Although financially and operationally stable, Duncanville has benefited from consistent department leadership; it lacked an outside perspective that change often presents. This complacent behavior created a system with little oversight and external scrutiny.
With a team of highly qualified experts, have been working tireless hours to build on the City’s rich history while ensuring that it is solid and capable of competing in the future. Unfortunately, I have faced consistent internal and external racial tension. In a City lacking diversity in its employee ranks, it’s also a community for years that a group of close-net non-minority friends has run.
After the sudden departure/resignation of the previous 13-year Finance Director, the new interim Director immediately identified some inconsistencies in the information that I reported to Council. The consulting firm briefed Council on the findings and was working to determine the source of the data inconsistencies. Ultimately, the consultant said the city staff maintained two sets of books with conflicting information between both books. As the team began to dig deeper, they began to question other procurement and funding practices used by the City. This review process resulted in rigorous procurement reform to work toward compliance with Texas Procurement Laws.
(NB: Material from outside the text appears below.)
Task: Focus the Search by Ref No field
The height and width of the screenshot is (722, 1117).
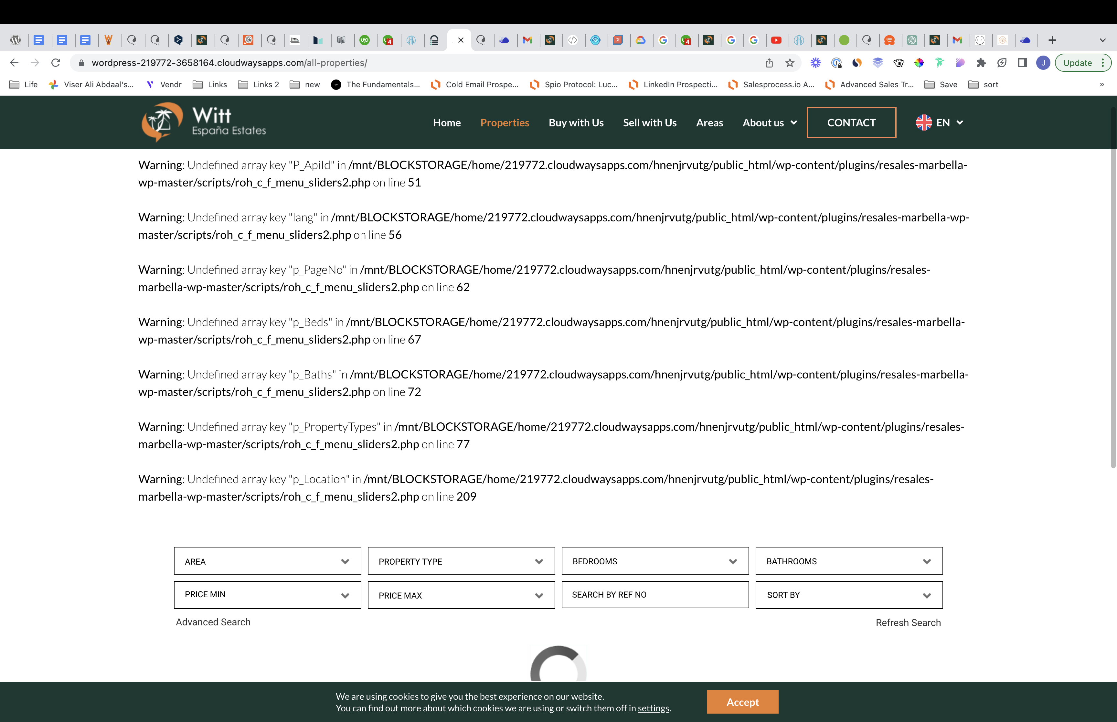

This comprehensive review and implementation of established policy and practice did not fare well with the employees and many vendors accustomed to open procurement and payment without documentation or contract. Finally, in looking at the funding of the City’s Hotel Occupancy Tax (HOT) Fund, the Economic Development Director was questioned by Finance staff regarding the validity of funding the local community theater and chamber of commerce with the funds and several special events. Ultimately, the State Attorney told the City that the funding was not legal and that if change occurred, they would not be required to pay back the funds.
Regarding the issues identified by staff with the financial reporting, many questioned how the annual city audit could produce the GFOA awards if there were problems with the financial systems. As the new staff continued to investigate the issue working with the auditor, they determined that the previous audit was based on information from the excel sheets instead the City’s Munis System. The auditor had not reviewed the system but depended on staff to provide data inconsistent with the financial system’s data. The Munis consultant also determined that the last team had not used or fully implemented the financial management system, thus requiring two sets of books to manage the tracking.
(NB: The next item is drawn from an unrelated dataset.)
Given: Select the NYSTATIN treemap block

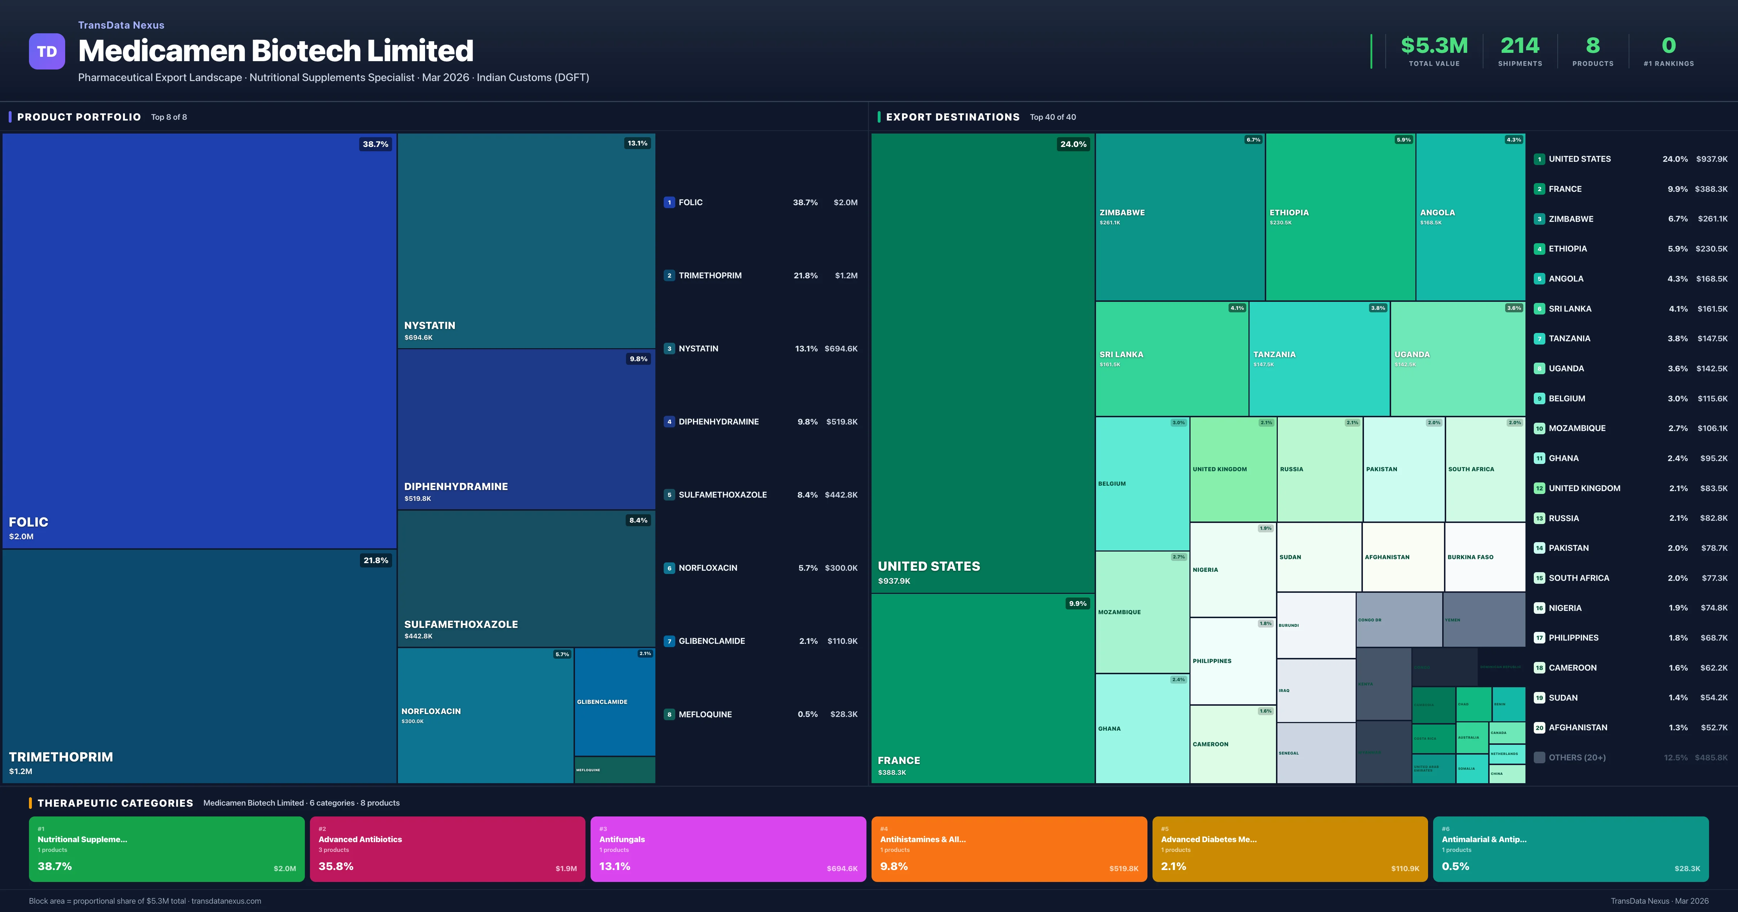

The consultant information provided about the City’s financial tracking and audits is new to all, including me. However, this further indicates that many long-term City Council members with financial experience and staff failed to see or act on the questionable practice in the past. Unfortunately, now that the consultant and new team that I have put in place have brought this to the forefront, I feel an effort by some member of the Council is seeking to silence my team and me. The action by a small few are creating a problem for our ability to ensure our community resources’ financial stability and accountability.
City Council agreed at the last City meeting to conduct the City Manager’s annual review on April 4, 2023. However, City Council member Patrick Harvey, who has only attended 2 of the last 8 City meetings this year, demanded the City Secretary poll the City Council for a Special Meeting to discuss her performance once she left town and knew she was not in town until after the meeting. Moving up the meeting would allow them to silence me and prevent the truth from coming out as an attempt to terminate her employment.
*Editor’s Note: This statement was published as received and not edited in any way by FDN.